■ Given exercise:
Output the entries from their start through the line containing "pyautogui.click(x=<x>, y=<y>)", including that line.

Screen grounding entries:
○ ○ ○ ○ ○ ○ ○
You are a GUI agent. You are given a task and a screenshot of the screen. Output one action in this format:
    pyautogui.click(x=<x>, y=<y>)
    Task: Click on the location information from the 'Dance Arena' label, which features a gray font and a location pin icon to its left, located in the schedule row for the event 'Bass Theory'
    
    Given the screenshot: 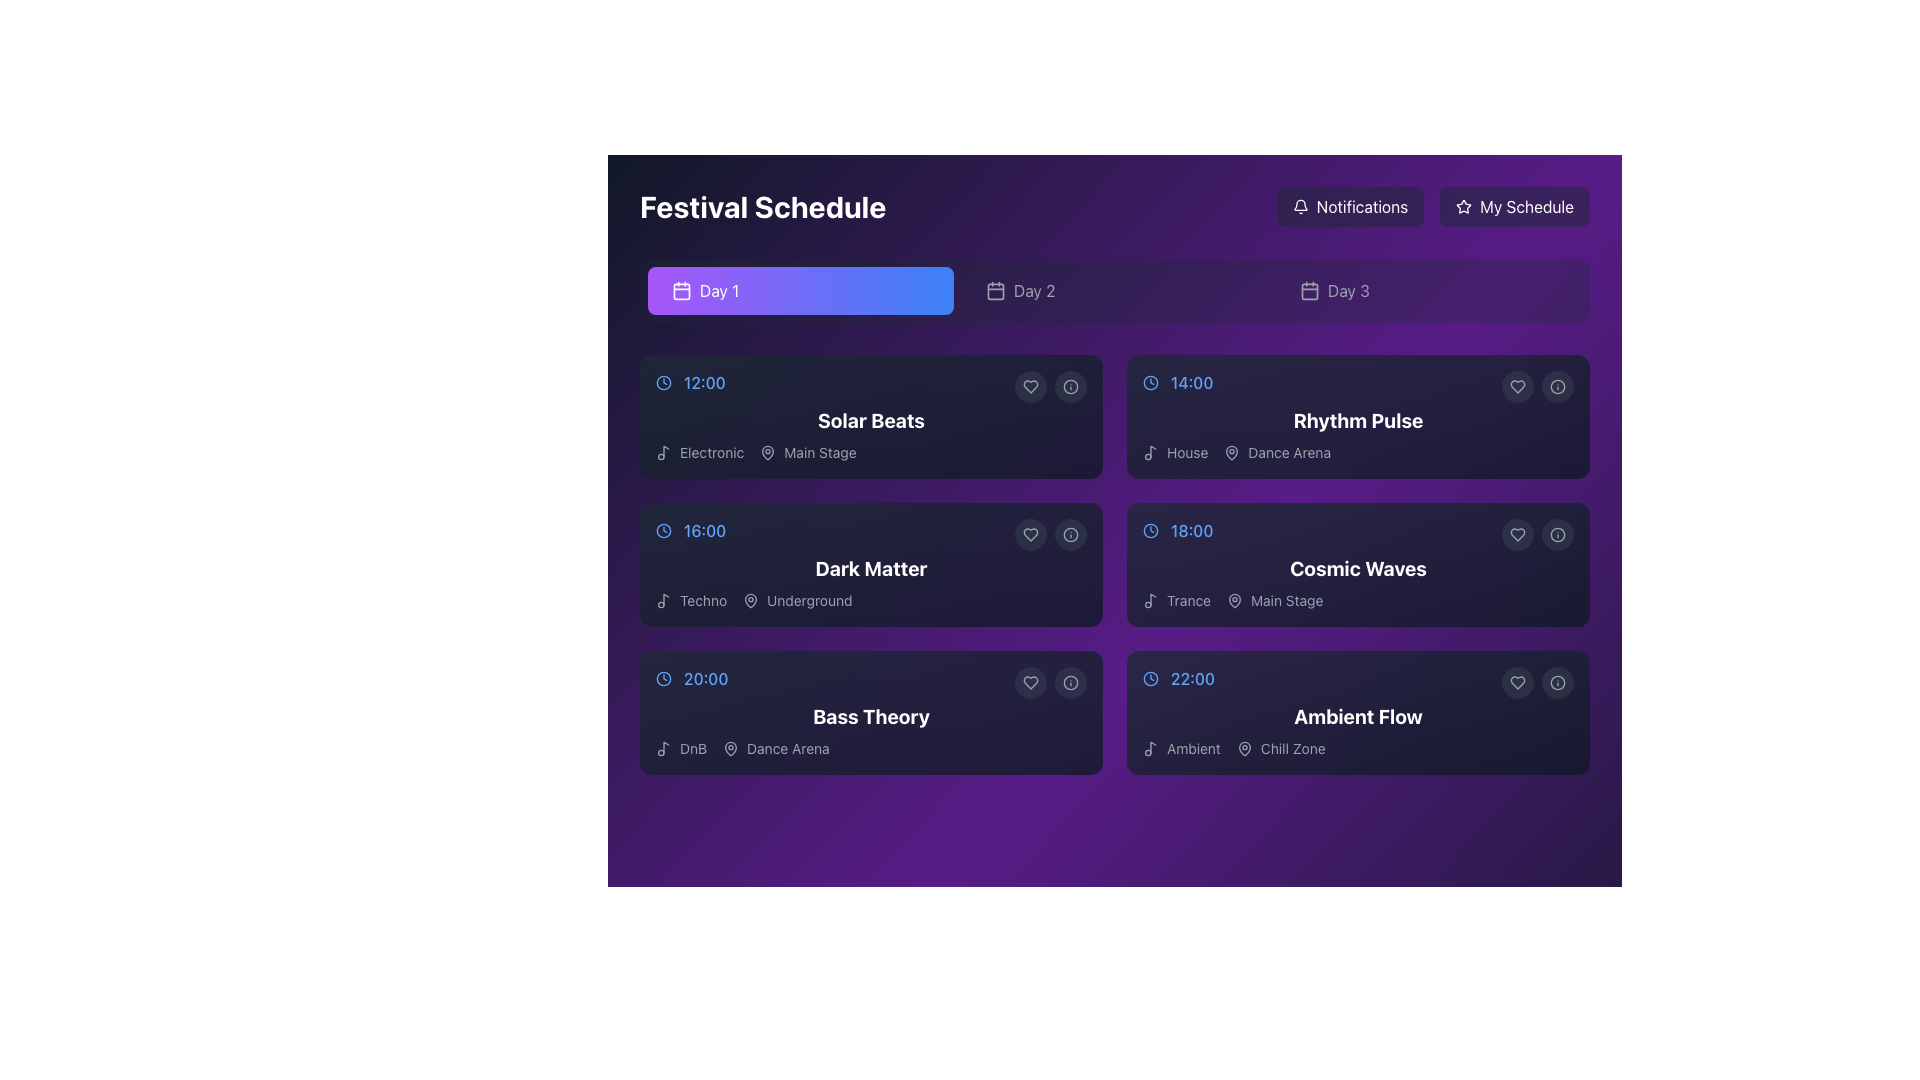 What is the action you would take?
    pyautogui.click(x=775, y=748)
○ ○ ○ ○ ○ ○ ○
■ Answer to this exercise:
You are a GUI agent. You are given a task and a screenshot of the screen. Output one action in this format:
    pyautogui.click(x=<x>, y=<y>)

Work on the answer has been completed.